Exercise details> From the listing below, output only the lines starting at the line that has "Click the stacked" and ending at the line that has "Task: Toggle the side panel icon", exactly as they appear, ends included.

*** Material for this exercise ***

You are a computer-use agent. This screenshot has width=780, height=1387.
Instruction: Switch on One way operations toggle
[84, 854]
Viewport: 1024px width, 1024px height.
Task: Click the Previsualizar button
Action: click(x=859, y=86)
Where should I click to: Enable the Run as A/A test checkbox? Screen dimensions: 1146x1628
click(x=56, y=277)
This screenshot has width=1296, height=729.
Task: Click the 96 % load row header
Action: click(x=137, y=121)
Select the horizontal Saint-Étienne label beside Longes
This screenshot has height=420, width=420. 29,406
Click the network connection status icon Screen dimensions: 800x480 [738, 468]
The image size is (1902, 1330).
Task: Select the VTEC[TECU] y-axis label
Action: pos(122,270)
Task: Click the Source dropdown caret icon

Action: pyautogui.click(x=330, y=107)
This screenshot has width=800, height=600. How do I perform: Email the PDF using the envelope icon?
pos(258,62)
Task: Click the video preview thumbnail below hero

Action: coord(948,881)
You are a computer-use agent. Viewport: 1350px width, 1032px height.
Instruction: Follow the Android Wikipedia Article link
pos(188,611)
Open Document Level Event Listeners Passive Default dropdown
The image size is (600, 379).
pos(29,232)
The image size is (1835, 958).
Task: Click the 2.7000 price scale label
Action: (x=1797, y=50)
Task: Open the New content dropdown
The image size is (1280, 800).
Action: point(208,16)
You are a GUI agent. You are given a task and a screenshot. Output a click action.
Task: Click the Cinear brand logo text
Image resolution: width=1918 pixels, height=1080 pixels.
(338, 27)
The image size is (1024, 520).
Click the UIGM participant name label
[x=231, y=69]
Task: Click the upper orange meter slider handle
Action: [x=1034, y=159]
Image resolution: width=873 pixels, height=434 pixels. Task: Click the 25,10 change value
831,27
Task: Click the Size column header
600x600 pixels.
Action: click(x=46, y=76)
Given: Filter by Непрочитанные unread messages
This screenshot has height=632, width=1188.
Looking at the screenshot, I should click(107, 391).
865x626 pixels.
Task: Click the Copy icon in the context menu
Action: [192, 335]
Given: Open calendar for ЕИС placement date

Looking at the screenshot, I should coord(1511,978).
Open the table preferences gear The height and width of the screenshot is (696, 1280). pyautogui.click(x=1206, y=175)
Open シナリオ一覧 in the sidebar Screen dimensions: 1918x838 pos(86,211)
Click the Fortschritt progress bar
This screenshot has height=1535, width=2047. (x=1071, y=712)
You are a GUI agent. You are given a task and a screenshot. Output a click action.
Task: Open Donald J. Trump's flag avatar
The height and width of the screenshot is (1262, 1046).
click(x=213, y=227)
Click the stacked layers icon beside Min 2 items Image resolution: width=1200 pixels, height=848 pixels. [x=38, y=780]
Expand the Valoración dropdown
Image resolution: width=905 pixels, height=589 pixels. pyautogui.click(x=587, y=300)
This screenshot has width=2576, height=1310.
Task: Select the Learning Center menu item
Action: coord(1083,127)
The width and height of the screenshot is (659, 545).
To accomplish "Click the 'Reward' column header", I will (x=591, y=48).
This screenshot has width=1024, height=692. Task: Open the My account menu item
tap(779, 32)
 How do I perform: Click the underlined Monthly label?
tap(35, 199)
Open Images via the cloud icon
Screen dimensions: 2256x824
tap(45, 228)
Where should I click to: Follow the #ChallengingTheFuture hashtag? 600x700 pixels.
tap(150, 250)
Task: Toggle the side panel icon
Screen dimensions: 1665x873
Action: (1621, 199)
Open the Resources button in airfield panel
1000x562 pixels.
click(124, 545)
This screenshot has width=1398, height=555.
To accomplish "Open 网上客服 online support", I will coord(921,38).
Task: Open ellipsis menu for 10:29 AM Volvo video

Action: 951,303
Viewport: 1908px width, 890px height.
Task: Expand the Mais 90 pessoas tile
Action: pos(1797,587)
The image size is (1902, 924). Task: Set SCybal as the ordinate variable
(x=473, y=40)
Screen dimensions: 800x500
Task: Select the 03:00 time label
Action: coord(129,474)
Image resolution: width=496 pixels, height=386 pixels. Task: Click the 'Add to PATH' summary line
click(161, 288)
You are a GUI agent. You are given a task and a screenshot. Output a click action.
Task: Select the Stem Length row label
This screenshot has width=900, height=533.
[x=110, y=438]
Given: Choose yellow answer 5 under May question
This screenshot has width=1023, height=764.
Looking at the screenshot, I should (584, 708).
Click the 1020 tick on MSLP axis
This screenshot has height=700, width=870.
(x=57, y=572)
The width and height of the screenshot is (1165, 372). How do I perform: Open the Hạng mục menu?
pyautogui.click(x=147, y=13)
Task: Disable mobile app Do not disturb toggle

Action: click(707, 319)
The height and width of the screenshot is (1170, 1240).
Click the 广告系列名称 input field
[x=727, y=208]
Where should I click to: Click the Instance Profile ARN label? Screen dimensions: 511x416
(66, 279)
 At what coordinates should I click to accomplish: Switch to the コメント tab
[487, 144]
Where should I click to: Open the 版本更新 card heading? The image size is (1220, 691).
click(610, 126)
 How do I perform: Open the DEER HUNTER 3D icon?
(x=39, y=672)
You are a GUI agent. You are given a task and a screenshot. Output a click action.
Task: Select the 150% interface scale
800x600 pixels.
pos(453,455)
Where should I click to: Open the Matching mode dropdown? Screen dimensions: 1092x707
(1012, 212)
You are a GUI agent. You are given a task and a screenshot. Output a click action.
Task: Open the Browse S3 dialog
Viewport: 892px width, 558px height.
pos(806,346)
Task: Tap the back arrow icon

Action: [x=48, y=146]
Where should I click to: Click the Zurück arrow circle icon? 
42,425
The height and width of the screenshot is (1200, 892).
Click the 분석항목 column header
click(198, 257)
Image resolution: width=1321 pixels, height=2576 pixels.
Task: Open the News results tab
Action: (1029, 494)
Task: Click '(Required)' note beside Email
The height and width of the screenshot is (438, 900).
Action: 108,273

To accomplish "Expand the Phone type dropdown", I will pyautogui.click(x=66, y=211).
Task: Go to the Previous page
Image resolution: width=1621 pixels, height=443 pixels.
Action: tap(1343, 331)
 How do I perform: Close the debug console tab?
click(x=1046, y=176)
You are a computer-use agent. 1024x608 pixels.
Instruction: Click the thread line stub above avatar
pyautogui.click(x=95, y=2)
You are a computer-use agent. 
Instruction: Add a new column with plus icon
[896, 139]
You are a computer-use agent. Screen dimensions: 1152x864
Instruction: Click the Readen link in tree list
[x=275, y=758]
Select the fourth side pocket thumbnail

***

Result of the task>
Click the stacked layers icon beside Min 2 items Image resolution: width=1200 pixels, height=848 pixels. [x=38, y=780]
Expand the Valoración dropdown
Image resolution: width=905 pixels, height=589 pixels. pyautogui.click(x=587, y=300)
This screenshot has width=2576, height=1310.
Task: Select the Learning Center menu item
Action: coord(1083,127)
The width and height of the screenshot is (659, 545).
To accomplish "Click the 'Reward' column header", I will (x=591, y=48).
This screenshot has width=1024, height=692. Task: Open the My account menu item
tap(779, 32)
 How do I perform: Click the underlined Monthly label?
tap(35, 199)
Open Images via the cloud icon
Screen dimensions: 2256x824
tap(45, 228)
Where should I click to: Follow the #ChallengingTheFuture hashtag? 600x700 pixels.
tap(150, 250)
Task: Toggle the side panel icon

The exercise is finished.